To guard the cell interior against pathogens and other insults, it is vital that our cells meet threats with a targeted and swift response. For intracellular membrane compartments like endosomes, lysosomes and phagosomes a key response is the process called “Conjugation of ATG8 proteins to Single Membranes” (CASM). This membrane attachment of ATG8 proteins provides
a transient protein-docking platform to scaffold protective countermeasures.
Importantly, defects in CASM compromises our defense against pathogens and makes us susceptible to autoimmune disease. However, the mechanisms and processes through which CASM prevents these pathological conditions remain unknown.
This project aims to expand our understanding of how CASM “DETECT” harmful insults and to unveil the countermeasures CASM initiates in order to “PROTECT” the cell and prevent potential pathological conditions. Potentially this can provide insight into the role of CASM in response to infections and in preventing autoimmune disease, having both a scientific and a clinical impact.

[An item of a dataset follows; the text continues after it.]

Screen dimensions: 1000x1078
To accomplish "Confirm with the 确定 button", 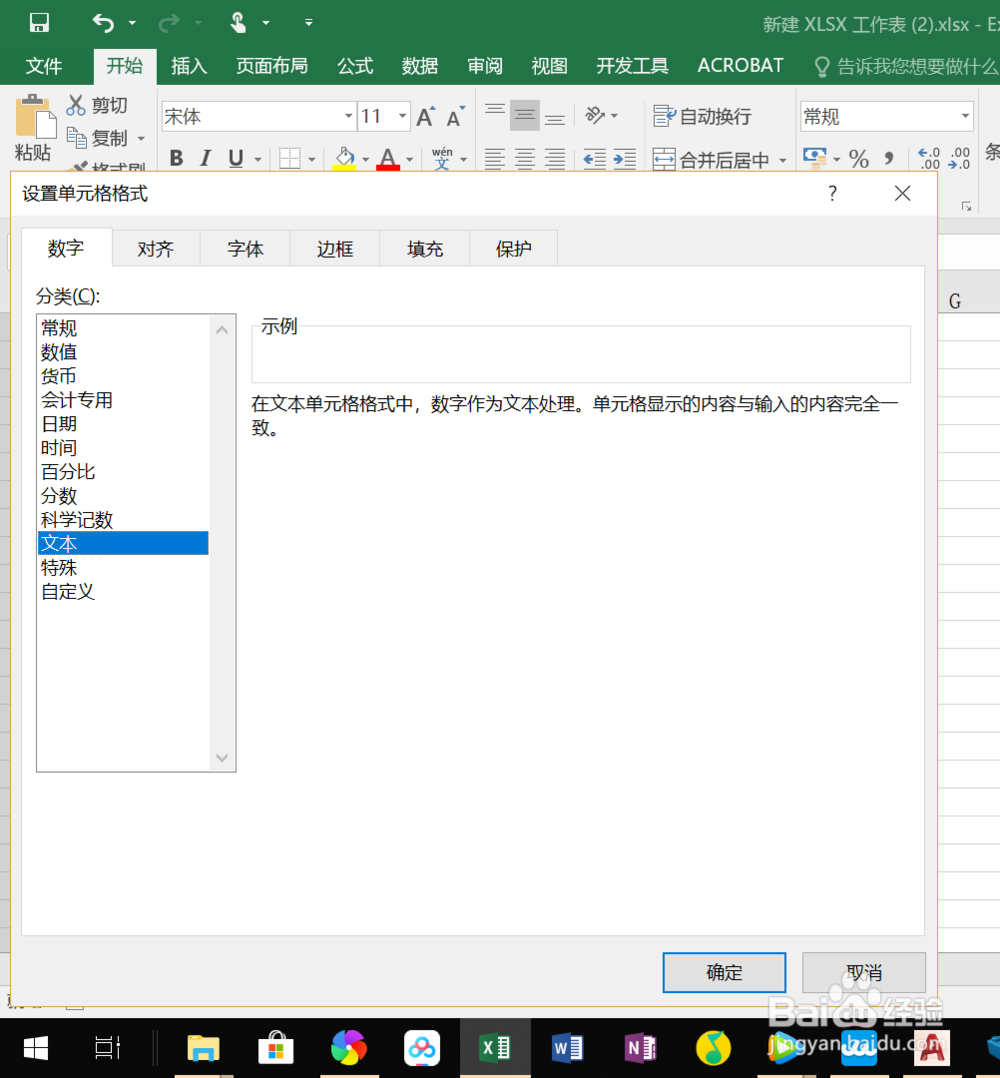I will click(724, 972).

Membrane compartments within the cell are exposed to different kinds of stress (e.g. pathogenic insults). Meeting stress-inducing agents with a swift response is key to minimize harmful effects. One such response is single membrane ATG8 conjugation (SMAC), where ATG8 proteins are attached to the surface of the compromised compartment. This provides a transient docking platform for proteins involved in protective countermeasures.

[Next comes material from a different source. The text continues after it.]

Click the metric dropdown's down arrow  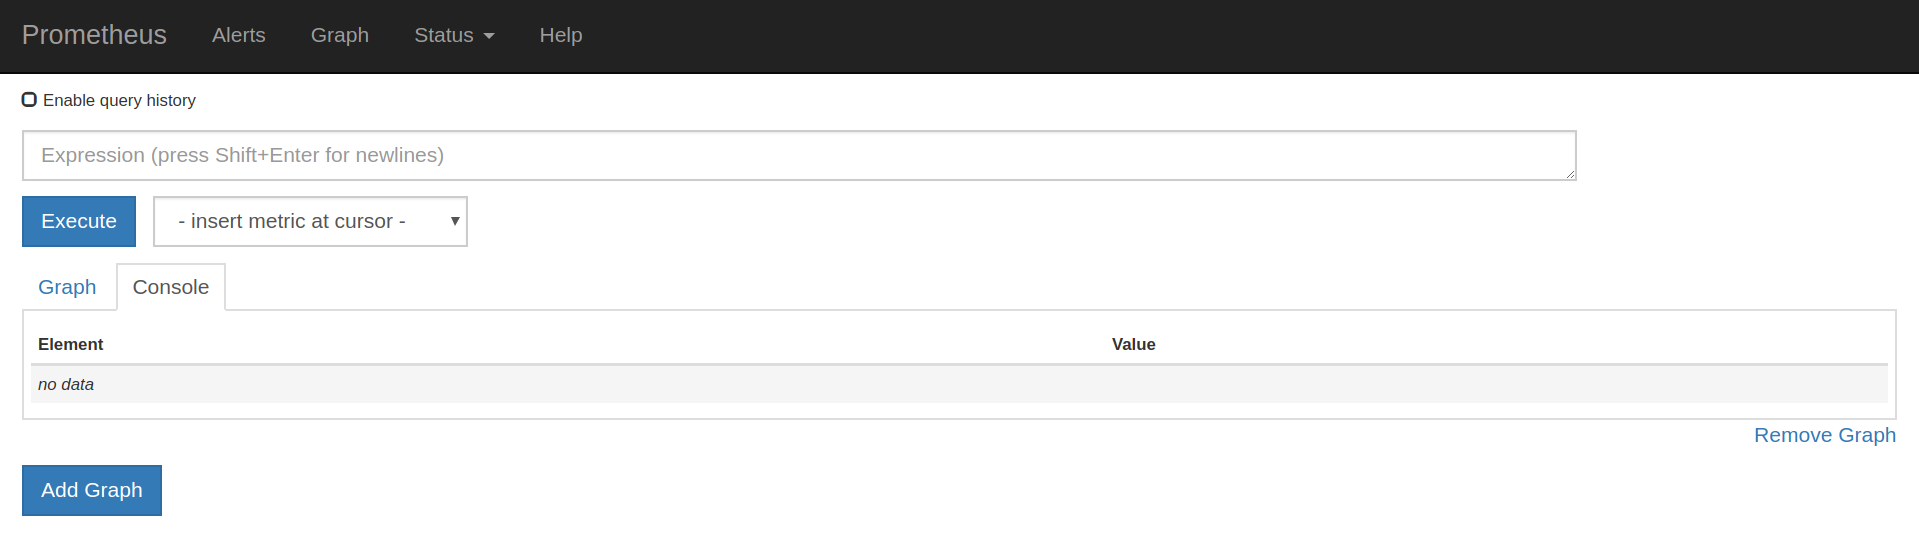[x=455, y=221]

In this project I aim to characterize the machinery that mediates ATG8 conjugation on compromised endolysosomes. In Work Package 1 (WP1) I aim to characterize the targeting mechanism of the ATG8 conjugation machinery. Furthermore, by conducting an unbiased image based siRNA screen (WP2) I aim to identify additional machinery components involved in the SMAC pathway. As ATG8 conjugation on membranes provides a docking platform for other proteins, I also aim to identify such SMAC specific effector proteins using a proteomics approach. The identified proteins will be categorized according to function in order to understand which SMAC dependent countermeasures are initiated on compromised membranes (WP3). In WP4 we set out to mechanistically characterize the candidate proteins identified in WP2 and WP3 in further detail.